We did, by the way, get some mountain
training, though we honestly weren’t anything like as capable as Fifth Mountain
Tercio. I’m sure there are women out there who could match the Montañeros,
or even outdo some of them, in mountain climbing, just as there are women who
can run, ski, swim, what have you, better than the average man. Do you
have any idea how much time those world class women athletes, or any women who
excel at some physical activity, have to spend on their sports? Even the
naturally gifted ones we like to hold up as examples spend most of their waking
hours in exercise. That just isn’t practical for a soldier; there’s too
much else to do.
The other thing is that kilts – light
ones, like ours – are very practical and healthy for women in a hot, muggy
climate like we have. The uniform included all the other items of regalia
that go with kilts, basket weave handled dirk high among them.
Towards graduation from basic we were
allowed a couple of thirty-six hour passes. It isn’t generous and isn’t
intended to be. What it really is, is a half reward and half
reassimilation into civil life for those not going to go on to a leadership
school. None of us knew, as of yet, who would be going on- and upward,
though we made some educated guesses.
A thirty-six hour pass doesn’t get
you much. You’re not allowed to leave the island, even though you could
make it to the City and back in theory. But you can catch a movie that
isn’t either propaganda or training, you can eat a civilized meal at one of the
three or four little towns on the island, you can visit the museum at the main
cantonment area. You can go swimming or sunbathing on one of the
beaches. You can even go dancing, there are a couple of clubs for the
recruits, beer only. You can phone home, if you’re willing to wait an
hour to get to a pay phone.
I called Porras to speak to Alma.
She asked me in her little voice,
“Mommy? Is it really you?”
“Yes, Baby,” my heart leapt, “Yes
it’s me.”
We couldn’t talk long, there being a
long line of women behind me waiting to phone their own loved ones. But I
did get to find out that Alma now knew her ABC’s, could add up to five plus
five, and really, really wanted to know if the Gonzalez children could live
with us when I came home.
*****
A half dozen of us elected to go
dancing one Saturday night. Trujillo was somewhat reluctant, but went
along to keep an eye on us. She was like that.
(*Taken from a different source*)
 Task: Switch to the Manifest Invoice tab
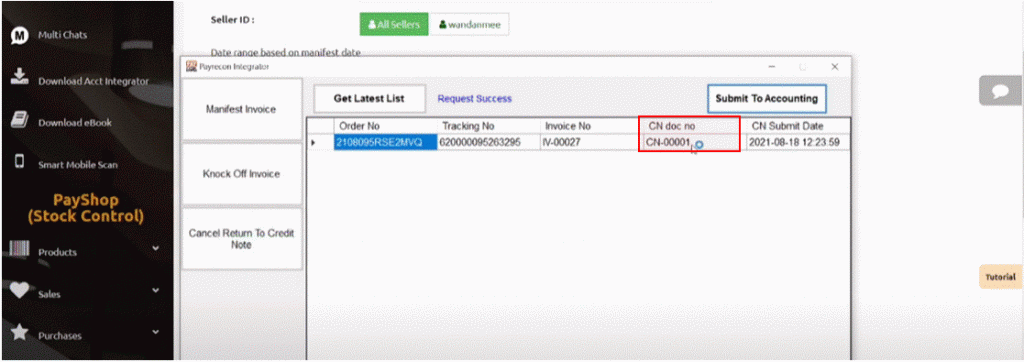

We boarded a bus – one ran around
“Perimeter Road” every fifteen minutes – and headed for Main Post, near the
airfield. It stopped probably thirty times outside one or another of the
little camps, like Botchkareva, that littered the island. The bus dropped
us off right outside the Enlisted Club there on Main Post.
There was a kilted Amazona
that I didn’t know except by sight waiting outside. She wasn’t in tears,
but you could tell by the sound of her voice that she really wanted to be, and
might have been but for her training. Inez asked what was wrong.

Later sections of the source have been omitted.